In the early 2010s, during a brief low period for the water levels of the Great Lakes, climate activists repeatedly asserted low water levels were creating a crisis, climate change was to blame for the lower levels, and that water levels would keep falling in the future. For example, Think Progress in 2013 claimed, “Several different climate models for the Great Lakes region all predict that lake levels will decline over the next century.”1

However, since Think Progress and others made these dire claims, Great Lakes water marks have reached their highest recorded levels, as shown in Figure 1. Further, the Great Lakes have sustained abundant, above average water levels since 2014.2

Figure 1. Great Lakes Water Levels (1918–2020)

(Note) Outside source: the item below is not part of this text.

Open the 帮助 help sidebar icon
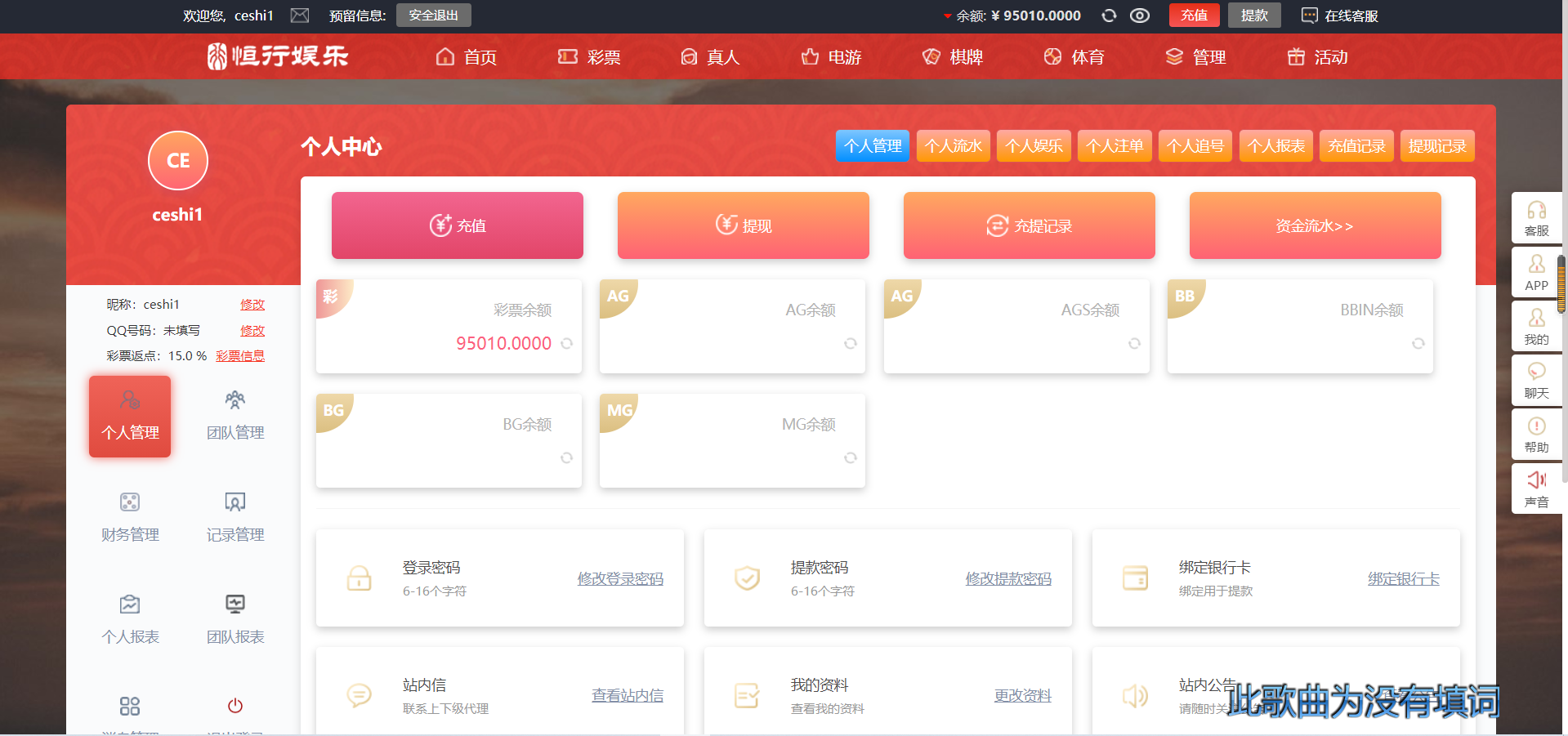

Figure 1: (click to enlarge) Great Lakes water levels are at record levels, and have been higher than average since 2014. Source: Great Lakes water levels measured by the U.S. Army Corps of Engineers. Source: U.S. Geological Survey:

In a complete reversal of their previous predictions and warnings, climate activists now claim the high water levels of the Great Lakes are creating a new crisis and that climate change is the cause.3 Moreover, many have argued that the relative instability of the Great Lakes water levels, which some say is also the result of climate change, is extremely problematic.4 However, both claims are contradicted by the available scientific evidence and climate activists’ prior claims.

High, low, and variable water levels are a longstanding component of the history of the Great Lakes, and as shown in Figure 1, water levels were more volatile in the late 1920s and 1960s than they are today.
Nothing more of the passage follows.